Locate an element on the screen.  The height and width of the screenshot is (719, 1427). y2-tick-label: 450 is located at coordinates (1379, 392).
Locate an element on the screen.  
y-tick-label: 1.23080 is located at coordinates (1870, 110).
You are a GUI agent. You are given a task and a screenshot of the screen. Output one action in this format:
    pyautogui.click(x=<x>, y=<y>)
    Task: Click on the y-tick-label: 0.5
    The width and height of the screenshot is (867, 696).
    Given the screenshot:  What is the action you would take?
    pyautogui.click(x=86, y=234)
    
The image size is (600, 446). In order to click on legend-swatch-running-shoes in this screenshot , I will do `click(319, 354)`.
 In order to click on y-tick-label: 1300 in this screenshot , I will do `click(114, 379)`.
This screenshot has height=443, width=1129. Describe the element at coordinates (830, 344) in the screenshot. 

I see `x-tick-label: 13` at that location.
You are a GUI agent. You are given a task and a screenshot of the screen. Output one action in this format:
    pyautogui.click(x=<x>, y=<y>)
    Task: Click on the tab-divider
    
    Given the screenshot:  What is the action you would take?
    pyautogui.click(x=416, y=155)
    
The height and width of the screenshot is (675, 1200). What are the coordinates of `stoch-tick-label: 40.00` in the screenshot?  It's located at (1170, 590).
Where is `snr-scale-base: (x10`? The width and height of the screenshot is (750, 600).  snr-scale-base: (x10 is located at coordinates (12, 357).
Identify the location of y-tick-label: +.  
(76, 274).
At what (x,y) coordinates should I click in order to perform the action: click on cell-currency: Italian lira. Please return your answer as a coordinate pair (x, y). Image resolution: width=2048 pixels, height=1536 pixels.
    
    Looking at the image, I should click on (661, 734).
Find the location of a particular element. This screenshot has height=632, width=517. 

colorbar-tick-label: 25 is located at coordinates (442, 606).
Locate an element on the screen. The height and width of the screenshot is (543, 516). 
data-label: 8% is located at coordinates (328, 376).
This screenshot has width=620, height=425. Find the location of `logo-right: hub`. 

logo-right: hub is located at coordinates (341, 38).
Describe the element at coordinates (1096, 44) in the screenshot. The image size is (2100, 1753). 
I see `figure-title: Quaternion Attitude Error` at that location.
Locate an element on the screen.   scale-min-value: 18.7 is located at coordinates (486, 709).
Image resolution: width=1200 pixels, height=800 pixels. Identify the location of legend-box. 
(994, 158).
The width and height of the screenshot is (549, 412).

* * * *

■ EXERCISE INSTRUCTIONS ■
Which lines in the material above contain the word "will"? Copy each of those lines in full.

■ TASK ANSWER ■
The image size is (600, 446). In order to click on legend-swatch-running-shoes in this screenshot , I will do `click(319, 354)`.
 In order to click on y-tick-label: 1300 in this screenshot , I will do `click(114, 379)`.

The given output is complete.